Since the sub-prime mortgage debacle, I’ve been awaiting the next scam that will enable Wall Street tycoons to get richer while making the rest of us poorer. I fear I’ve found it in the current stalemate in Washington and the impending crisis over a failure to raise our national debt ceiling. With all the expert concerns about not raising the debt ceiling (see, for example, Bruce Bartlett’s article in the NY Times), why are politicians playing with fire? Is it because some of them really want to destroy our government? Is it because John Boehner simply wants to keep his job as Speaker – or that others fear a crazier right-wing Republican may replace him? Is it because Democrats are merely petulant? On the surface, these explanations are attractive enough to garner a knee-jerk following, but there may be a deeper game afoot here.
It’s getting more and more difficult to make huge amounts of money in our free market system. After all, new laws and regulations stem old schemes, so new schemes must be invented in a more restricted market. But here’s a simple fact: Whenever there is a financial crisis, not everyone loses; some win – and sometimes win very big, especially when the crisis is enormous. Just look at all the new billionaires who came out of the multi-trillion dollar world mortgage debacle.
So how about disrupting the world’s economic system by having the U.S. default on its debts? That certainly sounds like it would be a big enough crisis to provide a new opportunity for some to make vast fortunes while the rest of the world loses. With unlimited political contributions – our country’s form of legalized bribery – market movers and shakers can buy politicians to do their bidding and cause such a crisis.

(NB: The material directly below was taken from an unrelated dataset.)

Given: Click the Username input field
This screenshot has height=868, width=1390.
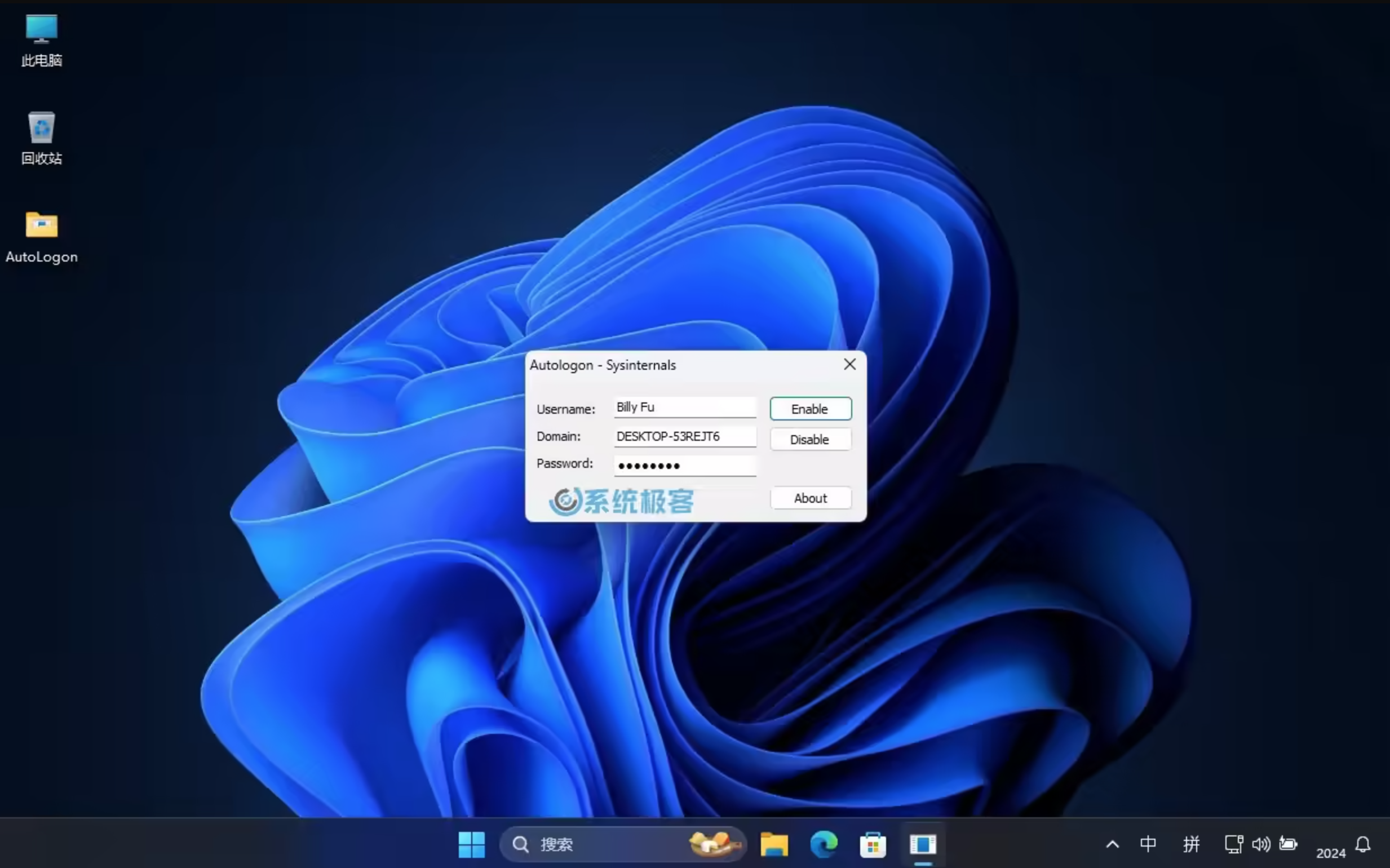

Is this a grand conspiracy theory? No, it doesn’t take a conspiracy for politicians to be complicit. Lobbyists and big contributors have access and deliver rational-sounding arguments to elected officials. And politicians and their staff don’t need – or care – to look deeper, beyond those arguments, as long as those contributions keep coming to meet their primary objective: staying in power. Indeed, given the extreme polarization of our political system, it appears each side hears only what they want to hear, listening solely to their own side’s news media.
Given the stakes at hand here – both for the potential big winners and many losers – I fear we’re all being fooled by increasingly strident statements that keep us from seeing what may be the more fundamental objective at play: providing a diversion for another massive theft of our money by a few at an enormous cost to the many. In football, we’d call it a “head fake.”
The ownership of the media by a few, focused interests helps ensure that probing reporters and analysts don’t investigate or discuss such possibilities.
So here we go again. Another bubble may be about to burst, and this time before we’ve had a chance to recover from the last one. I just wish I were knowledgeable enough to know how to take financial advantage of this one.